▸ Task requirements
Copy out word for word the part of the data that begins with the line containing "Hallmark Channel Original" and ends with the line containing "nGeneYes, Inc. (1239, 2513)", including both of those lines.

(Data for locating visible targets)
+===+

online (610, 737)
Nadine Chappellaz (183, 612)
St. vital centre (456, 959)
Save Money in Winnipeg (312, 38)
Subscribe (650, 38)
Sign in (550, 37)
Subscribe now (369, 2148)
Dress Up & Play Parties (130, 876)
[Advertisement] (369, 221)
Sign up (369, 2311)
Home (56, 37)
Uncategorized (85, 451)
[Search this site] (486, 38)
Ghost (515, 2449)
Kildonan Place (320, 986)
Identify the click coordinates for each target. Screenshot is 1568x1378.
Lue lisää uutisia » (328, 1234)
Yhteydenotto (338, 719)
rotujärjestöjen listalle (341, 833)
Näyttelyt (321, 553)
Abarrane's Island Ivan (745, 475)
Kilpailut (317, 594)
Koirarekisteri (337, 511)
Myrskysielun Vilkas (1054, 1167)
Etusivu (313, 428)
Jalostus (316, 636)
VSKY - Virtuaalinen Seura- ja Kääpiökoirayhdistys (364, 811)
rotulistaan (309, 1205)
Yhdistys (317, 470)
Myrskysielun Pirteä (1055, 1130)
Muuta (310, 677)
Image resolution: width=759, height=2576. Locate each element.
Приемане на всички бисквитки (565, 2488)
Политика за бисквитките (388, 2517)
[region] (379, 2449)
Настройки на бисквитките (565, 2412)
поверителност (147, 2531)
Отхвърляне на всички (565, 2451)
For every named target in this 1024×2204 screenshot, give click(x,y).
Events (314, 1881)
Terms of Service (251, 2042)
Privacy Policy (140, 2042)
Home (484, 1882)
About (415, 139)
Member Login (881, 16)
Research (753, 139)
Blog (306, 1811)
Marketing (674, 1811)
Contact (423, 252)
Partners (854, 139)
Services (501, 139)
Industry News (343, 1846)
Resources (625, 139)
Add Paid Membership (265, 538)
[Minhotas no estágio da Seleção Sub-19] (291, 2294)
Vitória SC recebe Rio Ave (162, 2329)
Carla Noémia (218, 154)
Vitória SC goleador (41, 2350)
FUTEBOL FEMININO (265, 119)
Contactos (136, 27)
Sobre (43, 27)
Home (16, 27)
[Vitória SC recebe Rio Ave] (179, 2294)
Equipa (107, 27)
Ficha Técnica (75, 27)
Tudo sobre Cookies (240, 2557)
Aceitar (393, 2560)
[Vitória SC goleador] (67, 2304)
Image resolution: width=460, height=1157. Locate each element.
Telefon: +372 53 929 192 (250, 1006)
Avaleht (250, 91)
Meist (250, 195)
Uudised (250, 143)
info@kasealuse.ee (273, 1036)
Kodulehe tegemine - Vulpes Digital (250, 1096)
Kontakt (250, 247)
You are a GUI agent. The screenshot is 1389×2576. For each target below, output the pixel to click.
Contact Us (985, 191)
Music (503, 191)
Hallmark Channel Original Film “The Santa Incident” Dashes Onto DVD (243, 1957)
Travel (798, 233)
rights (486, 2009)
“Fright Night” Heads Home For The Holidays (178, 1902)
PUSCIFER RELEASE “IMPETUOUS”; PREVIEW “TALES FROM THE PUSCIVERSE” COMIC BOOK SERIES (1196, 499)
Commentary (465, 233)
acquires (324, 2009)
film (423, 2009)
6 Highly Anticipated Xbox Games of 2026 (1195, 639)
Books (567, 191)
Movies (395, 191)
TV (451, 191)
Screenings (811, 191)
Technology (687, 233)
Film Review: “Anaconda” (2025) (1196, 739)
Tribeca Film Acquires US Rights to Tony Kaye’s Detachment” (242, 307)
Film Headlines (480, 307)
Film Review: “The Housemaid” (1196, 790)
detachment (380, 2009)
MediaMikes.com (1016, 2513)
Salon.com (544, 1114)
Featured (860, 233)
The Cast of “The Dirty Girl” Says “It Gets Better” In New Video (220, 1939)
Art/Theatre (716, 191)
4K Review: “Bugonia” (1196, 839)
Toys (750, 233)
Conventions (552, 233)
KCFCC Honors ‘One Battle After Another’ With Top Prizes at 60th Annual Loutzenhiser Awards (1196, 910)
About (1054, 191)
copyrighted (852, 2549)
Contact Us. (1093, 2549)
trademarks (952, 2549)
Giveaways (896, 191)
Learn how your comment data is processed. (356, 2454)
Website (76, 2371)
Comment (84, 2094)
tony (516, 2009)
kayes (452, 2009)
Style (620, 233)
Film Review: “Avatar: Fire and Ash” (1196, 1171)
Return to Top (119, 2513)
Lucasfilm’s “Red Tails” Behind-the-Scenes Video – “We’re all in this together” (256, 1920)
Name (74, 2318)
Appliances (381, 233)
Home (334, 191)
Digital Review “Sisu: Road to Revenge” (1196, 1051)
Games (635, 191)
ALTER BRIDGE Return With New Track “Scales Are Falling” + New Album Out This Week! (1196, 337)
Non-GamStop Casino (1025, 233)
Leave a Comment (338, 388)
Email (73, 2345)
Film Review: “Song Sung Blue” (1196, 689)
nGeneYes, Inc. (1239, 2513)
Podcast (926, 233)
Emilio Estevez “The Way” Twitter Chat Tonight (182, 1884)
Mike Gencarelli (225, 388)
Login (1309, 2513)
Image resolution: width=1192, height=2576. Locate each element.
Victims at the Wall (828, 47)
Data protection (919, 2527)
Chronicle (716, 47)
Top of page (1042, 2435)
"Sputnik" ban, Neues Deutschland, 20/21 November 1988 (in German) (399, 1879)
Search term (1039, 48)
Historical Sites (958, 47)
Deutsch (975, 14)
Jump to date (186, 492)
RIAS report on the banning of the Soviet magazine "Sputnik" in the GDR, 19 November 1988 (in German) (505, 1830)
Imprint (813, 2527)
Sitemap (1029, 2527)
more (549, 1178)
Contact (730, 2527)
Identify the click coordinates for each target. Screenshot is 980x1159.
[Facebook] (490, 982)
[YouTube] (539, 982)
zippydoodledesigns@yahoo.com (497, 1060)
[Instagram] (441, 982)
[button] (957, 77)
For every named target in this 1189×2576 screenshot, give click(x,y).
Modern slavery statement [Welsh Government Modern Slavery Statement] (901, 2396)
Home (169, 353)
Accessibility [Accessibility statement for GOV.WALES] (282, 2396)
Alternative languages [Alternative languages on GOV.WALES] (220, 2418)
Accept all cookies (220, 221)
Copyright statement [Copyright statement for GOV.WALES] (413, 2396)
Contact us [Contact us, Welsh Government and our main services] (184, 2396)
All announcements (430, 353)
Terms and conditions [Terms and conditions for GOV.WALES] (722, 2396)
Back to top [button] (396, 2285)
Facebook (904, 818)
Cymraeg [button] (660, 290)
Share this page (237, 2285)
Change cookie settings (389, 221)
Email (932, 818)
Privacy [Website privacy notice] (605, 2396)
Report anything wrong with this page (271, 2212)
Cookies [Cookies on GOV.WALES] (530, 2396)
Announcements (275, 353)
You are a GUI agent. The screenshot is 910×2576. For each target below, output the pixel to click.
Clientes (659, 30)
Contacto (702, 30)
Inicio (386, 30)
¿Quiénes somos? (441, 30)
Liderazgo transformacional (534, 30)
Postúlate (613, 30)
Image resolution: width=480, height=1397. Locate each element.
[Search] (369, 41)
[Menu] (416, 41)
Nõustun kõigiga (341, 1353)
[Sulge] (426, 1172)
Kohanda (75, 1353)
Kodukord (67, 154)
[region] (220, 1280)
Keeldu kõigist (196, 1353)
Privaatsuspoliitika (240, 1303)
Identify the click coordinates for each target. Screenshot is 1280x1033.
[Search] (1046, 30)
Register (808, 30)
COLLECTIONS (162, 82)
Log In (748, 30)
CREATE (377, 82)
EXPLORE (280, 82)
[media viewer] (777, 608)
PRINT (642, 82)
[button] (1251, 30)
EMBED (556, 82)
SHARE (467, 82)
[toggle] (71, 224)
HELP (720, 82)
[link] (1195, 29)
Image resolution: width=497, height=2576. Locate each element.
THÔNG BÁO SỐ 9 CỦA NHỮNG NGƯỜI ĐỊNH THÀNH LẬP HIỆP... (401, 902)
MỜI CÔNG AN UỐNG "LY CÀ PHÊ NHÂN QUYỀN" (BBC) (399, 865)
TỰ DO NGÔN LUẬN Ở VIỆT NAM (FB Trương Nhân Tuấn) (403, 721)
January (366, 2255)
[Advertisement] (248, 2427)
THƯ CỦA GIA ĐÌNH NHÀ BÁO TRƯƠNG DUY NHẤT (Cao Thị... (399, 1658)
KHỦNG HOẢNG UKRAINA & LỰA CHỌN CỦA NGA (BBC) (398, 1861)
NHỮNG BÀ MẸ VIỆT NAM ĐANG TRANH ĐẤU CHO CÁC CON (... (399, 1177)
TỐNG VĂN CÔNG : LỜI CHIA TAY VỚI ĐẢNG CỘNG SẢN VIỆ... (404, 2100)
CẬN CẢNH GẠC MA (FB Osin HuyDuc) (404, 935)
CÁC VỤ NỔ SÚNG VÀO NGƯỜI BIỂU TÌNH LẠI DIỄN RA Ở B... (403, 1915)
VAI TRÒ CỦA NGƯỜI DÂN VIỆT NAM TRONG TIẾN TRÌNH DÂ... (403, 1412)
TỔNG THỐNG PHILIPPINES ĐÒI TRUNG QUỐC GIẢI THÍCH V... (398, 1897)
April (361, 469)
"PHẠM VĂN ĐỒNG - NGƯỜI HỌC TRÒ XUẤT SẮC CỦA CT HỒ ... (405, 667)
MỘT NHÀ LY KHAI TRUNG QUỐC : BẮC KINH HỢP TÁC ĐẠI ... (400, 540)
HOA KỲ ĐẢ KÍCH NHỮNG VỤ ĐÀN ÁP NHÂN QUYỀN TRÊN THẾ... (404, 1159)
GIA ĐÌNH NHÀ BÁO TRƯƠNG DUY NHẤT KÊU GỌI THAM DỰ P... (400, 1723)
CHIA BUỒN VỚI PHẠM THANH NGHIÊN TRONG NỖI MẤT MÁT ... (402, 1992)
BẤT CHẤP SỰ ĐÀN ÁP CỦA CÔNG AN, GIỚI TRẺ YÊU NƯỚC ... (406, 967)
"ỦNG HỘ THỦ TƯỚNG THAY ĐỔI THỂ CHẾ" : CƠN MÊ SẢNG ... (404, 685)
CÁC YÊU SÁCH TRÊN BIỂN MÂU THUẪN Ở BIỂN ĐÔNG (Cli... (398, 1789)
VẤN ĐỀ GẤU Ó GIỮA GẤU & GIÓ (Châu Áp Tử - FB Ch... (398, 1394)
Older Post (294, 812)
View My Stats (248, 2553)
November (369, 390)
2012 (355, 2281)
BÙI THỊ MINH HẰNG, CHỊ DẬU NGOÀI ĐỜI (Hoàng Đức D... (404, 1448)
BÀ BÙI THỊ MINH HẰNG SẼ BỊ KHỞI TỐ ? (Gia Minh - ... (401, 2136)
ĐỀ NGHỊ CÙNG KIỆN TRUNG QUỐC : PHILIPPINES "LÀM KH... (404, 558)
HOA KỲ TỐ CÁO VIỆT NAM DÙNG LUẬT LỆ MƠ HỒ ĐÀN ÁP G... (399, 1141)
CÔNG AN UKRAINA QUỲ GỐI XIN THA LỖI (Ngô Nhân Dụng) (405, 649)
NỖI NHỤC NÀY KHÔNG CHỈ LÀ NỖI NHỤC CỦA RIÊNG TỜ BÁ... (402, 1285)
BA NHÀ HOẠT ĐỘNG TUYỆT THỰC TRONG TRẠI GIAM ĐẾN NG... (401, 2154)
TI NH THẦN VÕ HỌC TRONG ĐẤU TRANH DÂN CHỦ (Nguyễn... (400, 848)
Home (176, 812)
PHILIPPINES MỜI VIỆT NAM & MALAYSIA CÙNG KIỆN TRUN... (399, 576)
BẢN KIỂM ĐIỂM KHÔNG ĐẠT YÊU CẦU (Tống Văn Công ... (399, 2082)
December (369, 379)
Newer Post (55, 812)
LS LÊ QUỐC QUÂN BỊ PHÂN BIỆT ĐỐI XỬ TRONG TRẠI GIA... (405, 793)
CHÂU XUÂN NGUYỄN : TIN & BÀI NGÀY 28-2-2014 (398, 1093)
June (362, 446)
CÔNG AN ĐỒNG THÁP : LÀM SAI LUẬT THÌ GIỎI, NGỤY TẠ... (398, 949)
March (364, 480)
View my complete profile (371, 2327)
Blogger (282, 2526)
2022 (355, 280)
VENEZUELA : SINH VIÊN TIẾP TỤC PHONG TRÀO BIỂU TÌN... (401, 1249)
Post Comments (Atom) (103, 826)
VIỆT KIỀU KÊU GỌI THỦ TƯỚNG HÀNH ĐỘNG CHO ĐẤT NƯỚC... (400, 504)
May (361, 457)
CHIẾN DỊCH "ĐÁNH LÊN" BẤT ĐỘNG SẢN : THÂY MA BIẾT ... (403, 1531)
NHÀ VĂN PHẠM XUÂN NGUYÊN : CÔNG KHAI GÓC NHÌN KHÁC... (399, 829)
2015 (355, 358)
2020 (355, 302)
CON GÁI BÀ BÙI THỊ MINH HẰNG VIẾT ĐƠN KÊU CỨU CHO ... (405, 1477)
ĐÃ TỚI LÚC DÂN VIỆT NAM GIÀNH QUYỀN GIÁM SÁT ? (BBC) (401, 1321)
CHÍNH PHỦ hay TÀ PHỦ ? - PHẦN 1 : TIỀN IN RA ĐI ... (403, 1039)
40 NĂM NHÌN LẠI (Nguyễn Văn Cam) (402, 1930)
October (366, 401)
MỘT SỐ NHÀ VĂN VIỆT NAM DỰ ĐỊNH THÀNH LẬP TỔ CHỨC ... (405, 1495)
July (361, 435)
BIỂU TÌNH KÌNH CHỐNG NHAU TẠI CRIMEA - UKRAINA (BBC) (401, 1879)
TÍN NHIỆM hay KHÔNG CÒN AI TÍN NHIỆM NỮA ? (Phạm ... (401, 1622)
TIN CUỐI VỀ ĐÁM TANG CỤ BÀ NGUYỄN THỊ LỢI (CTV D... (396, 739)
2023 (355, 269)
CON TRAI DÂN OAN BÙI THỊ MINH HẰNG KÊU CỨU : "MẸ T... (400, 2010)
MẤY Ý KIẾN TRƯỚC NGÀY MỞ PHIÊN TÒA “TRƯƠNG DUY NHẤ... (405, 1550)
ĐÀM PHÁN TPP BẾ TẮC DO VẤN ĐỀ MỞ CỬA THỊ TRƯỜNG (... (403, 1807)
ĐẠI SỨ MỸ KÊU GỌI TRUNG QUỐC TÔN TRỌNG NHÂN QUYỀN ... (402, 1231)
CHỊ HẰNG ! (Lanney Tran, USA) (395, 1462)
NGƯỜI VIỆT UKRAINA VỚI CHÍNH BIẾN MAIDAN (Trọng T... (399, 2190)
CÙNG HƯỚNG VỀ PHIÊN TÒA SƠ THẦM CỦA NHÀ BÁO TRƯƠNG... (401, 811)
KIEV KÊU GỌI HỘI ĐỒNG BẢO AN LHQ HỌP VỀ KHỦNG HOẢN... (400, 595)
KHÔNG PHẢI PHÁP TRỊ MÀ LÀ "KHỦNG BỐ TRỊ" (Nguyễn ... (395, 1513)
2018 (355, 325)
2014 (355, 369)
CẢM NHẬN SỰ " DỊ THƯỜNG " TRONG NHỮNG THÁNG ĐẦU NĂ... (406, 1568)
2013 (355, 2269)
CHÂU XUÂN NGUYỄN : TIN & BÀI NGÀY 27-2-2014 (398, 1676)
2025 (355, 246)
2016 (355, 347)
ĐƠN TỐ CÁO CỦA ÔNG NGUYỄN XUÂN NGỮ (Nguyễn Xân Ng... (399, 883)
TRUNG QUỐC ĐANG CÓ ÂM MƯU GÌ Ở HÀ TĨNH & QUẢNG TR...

+===+

▸ In response
Hallmark Channel Original Film “The Santa Incident” Dashes Onto DVD (243, 1957)
Travel (798, 233)
rights (486, 2009)
“Fright Night” Heads Home For The Holidays (178, 1902)
PUSCIFER RELEASE “IMPETUOUS”; PREVIEW “TALES FROM THE PUSCIVERSE” COMIC BOOK SERIES (1196, 499)
Commentary (465, 233)
acquires (324, 2009)
film (423, 2009)
6 Highly Anticipated Xbox Games of 2026 (1195, 639)
Books (567, 191)
Movies (395, 191)
TV (451, 191)
Screenings (811, 191)
Technology (687, 233)
Film Review: “Anaconda” (2025) (1196, 739)
Tribeca Film Acquires US Rights to Tony Kaye’s Detachment” (242, 307)
Film Headlines (480, 307)
Film Review: “The Housemaid” (1196, 790)
detachment (380, 2009)
MediaMikes.com (1016, 2513)
Salon.com (544, 1114)
Featured (860, 233)
The Cast of “The Dirty Girl” Says “It Gets Better” In New Video (220, 1939)
Art/Theatre (716, 191)
4K Review: “Bugonia” (1196, 839)
Toys (750, 233)
Conventions (552, 233)
KCFCC Honors ‘One Battle After Another’ With Top Prizes at 60th Annual Loutzenhiser Awards (1196, 910)
About (1054, 191)
copyrighted (852, 2549)
Contact Us. (1093, 2549)
trademarks (952, 2549)
Giveaways (896, 191)
Learn how your comment data is processed. (356, 2454)
Website (76, 2371)
Comment (84, 2094)
tony (516, 2009)
kayes (452, 2009)
Style (620, 233)
Film Review: “Avatar: Fire and Ash” (1196, 1171)
Return to Top (119, 2513)
Lucasfilm’s “Red Tails” Behind-the-Scenes Video – “We’re all in this together” (256, 1920)
Name (74, 2318)
Appliances (381, 233)
Home (334, 191)
Digital Review “Sisu: Road to Revenge” (1196, 1051)
Games (635, 191)
ALTER BRIDGE Return With New Track “Scales Are Falling” + New Album Out This Week! (1196, 337)
Non-GamStop Casino (1025, 233)
Leave a Comment (338, 388)
Email (73, 2345)
Film Review: “Song Sung Blue” (1196, 689)
nGeneYes, Inc. (1239, 2513)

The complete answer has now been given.